Ado: Cradle, Incredulities | Bayo Aderoju

Morning is a latecomer here. Or, maybe it is the sun. Nay, – lest I be unfair – the Sun is not to blame. Ado is rather too elephantine a rock. It kisses the skies permanently and it’s easy to conclude, albeit juvenilely, that it’s the ultimate horizon, and God’s stepping stone to earth. The Sun has to sweat, daily, before surmounting its imposing height. And when harmattan dawns, Ado puffs clouds all over the town, right to the ultimate heaven above – the secret recess of God. The Sun, at this time, is as hopeless as the townspeople’s chattering teeth, as their grey heads and dry skins that defy overdoses of Vaseline, as their dust-filled nostrils – like desert-dwellers’, as their poor lips cracking like clay earth and tearing like expired fabrics – no one dares laugh too ecstatically.  

Such a time is this festive season I have decided to spend time hiking, and hiking again.

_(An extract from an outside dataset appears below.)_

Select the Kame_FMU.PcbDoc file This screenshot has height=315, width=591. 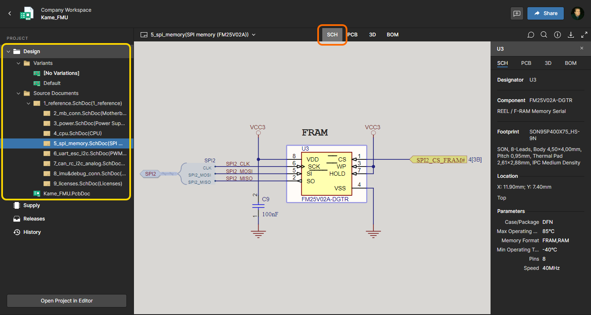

Exploring Ado, however, is more than mere hiking. It’s a deliberate presentation of one’s heart on a rail paved by adventure for thorough pummelling by a train of incredulities. It is a pilgrimage to the ethereal precincts of some sixteen gods. Ado, mightily sprawled to shield the town eastward, is an unsung Mount Olympus. 

                                                                   ***

High, long one hundred and ninety-nine steps took me uphill and I sat beside Isage panting, sweating like an athlete after a marathon. I needed a brief rest and some sips of the energy drink I bore around my waist like a quiver. Isage, the piece of rock upon which I leaned, is the first amazement to savour. This wonder piece poised upon Ado like an obese head atop a similar torso with the aid of an almost unidentifiable neck. She posed, nevertheless, haughtily and unshaken since time immemorial. She’s a god in folklore, really benign, really benevolent. She’s saved the town in seasons of drought and cured a good number of barren townspeople. The children she gives are normally named after her. The Isages in town and believing farmers alike would never let their god stay naked for too long. You would thus always meet her poised resplendently in brilliant white.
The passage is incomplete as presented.